SequenceServer integration with HPC system

Hello Anurag,

I would like to thank for this software and your previous post on integration sequenceserver with HPC, I have question related to implementation.

I replaced the temp locations in blast.rb and I replaced the blast binaries with sge wrappers,jobs got submitted to cluster, Because of Job result which is in BLAST Archive format with different filename the Sequenceserver not able to generate xml. Can you help us how we can resolve this issue.

On Wednesday, 18 March 2015 12:39:36 UTC+5:30, Anurag Priyam wrote:Thanks!

Based on user input SequenceServer constructs a command (just like you would create a command without SequenceServer e.g. blastp -query foo.fa -db “bar.fa baz.fa”) which is then executed in the shell with due security considerations. Output, in BLAST Archive format (-outfmt 11), is redirected to a file. We then obtain XML output from the archive file using blast_formatter (again, output is redirected to a file). We parse the XML and generate HTML ourselves. The same archive file is used to generate XML and tabular report for download.

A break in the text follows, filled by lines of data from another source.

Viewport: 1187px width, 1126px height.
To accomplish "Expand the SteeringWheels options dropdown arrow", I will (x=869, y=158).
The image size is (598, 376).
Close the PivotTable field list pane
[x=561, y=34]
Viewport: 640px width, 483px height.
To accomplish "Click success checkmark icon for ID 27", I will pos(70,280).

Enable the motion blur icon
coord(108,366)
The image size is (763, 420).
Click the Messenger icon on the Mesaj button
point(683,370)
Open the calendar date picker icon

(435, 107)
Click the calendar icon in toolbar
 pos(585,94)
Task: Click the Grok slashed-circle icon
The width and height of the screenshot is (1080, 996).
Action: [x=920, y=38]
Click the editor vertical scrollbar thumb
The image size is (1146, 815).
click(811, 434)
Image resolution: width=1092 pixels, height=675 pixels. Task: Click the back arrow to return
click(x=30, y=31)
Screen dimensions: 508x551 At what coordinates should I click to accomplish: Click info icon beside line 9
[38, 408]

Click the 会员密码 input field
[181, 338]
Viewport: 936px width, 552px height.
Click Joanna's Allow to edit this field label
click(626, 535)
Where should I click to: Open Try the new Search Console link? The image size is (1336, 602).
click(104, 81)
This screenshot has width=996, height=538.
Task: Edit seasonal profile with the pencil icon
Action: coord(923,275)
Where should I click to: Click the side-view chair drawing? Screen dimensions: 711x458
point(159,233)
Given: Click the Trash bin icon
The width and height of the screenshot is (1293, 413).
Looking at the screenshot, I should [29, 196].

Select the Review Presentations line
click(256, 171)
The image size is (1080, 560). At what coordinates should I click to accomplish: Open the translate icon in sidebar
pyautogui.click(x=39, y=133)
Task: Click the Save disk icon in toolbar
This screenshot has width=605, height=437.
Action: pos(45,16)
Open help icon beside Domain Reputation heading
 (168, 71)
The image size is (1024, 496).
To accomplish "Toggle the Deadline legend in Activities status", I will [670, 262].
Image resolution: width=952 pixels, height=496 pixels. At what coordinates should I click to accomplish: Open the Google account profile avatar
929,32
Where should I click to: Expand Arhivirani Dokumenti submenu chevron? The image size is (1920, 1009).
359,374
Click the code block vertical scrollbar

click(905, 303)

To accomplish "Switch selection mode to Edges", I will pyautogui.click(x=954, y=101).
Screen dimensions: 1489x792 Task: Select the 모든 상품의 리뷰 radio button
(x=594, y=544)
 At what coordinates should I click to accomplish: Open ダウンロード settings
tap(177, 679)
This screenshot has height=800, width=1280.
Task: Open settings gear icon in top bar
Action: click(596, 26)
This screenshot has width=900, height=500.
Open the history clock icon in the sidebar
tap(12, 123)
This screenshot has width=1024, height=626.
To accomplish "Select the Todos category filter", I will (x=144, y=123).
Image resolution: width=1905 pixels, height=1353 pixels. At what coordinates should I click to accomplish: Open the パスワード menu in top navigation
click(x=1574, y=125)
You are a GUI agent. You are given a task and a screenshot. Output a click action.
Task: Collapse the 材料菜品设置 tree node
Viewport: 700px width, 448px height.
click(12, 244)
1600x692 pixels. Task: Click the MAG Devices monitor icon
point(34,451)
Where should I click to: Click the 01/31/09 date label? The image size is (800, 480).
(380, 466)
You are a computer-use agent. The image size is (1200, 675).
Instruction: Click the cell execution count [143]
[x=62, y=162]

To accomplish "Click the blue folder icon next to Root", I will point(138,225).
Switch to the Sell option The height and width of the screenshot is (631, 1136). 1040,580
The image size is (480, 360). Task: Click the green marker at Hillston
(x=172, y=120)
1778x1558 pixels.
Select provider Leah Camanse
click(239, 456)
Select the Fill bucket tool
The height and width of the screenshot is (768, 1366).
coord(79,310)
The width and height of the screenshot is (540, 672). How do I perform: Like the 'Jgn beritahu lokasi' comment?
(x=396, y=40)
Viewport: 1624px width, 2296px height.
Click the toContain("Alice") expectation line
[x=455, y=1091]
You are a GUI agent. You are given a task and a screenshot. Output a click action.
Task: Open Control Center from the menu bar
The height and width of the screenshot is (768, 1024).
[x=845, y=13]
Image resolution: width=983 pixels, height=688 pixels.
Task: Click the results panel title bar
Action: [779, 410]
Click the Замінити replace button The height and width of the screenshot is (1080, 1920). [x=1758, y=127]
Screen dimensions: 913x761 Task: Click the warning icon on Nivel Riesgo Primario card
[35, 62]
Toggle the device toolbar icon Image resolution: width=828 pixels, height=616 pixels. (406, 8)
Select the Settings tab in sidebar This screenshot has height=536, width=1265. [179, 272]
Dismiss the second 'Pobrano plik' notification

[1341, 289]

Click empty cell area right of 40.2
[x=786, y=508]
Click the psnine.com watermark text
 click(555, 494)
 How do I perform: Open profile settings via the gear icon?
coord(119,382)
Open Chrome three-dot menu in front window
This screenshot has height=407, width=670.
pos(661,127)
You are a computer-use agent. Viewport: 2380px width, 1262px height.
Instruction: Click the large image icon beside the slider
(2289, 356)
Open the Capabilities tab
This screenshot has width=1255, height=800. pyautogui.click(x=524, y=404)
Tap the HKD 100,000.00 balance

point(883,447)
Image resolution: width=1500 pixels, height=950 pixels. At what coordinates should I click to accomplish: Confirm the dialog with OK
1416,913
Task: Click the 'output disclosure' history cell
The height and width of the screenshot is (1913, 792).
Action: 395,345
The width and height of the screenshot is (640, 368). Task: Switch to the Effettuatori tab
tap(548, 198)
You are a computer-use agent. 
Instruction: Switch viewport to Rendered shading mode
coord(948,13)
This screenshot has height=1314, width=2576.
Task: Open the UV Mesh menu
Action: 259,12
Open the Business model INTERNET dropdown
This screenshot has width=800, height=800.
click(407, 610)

We used pipes in the very early days of SequenceServer (when we were just starting out) but soon felt that pipes were unreliable. So not anymore. Query sequences are written to a file and passed to blast using -query option instead of piping from stdin. Output is written to a file which is subsequently read instead of reading from a pipe.

For antgenomes.org, which is hosted on a thin server but runs BLAST on a 48 core fat machine (designated node on QMUL’s HPC cluster), we simply replace BLAST+ binaries with a shim that executes BLAST on the fat machine via ssh:

#!/usr/bin/env sh

ssh /path/to/blastn “$@”

The same scheme can be used to queue jobs if the queuing system allows waiting on a job id. I guess the corresponding shim would look something like:

#!/usr/bin/env sh

job_id=
qsub -N $job_id /path/to/blastn “$@”

qusb -hold_jid $job_id

(or use -sync option maybe)

If waiting on job id is not allowed in the conventional UNIX sense, it will not work because SequenceServer processes requests synchronously. That bit is due to change soon though.

I hope this helps. Please let us know if you took the above suggestions to integrate SequenceServer into an HPC system. We will be happy to help along the way.

– Priyam

Hey Aslam,

I am sorry I couldn’t respond sooner - was really caught up last week.

I don’t quite understand why BLAST archive files have a different name than what SequenceServer expects it to be. Could you provide some more context here? how do your shims look? what changes did you make to SS? is the file system is shared b/w the machine that runs SS and the nodes that run the job?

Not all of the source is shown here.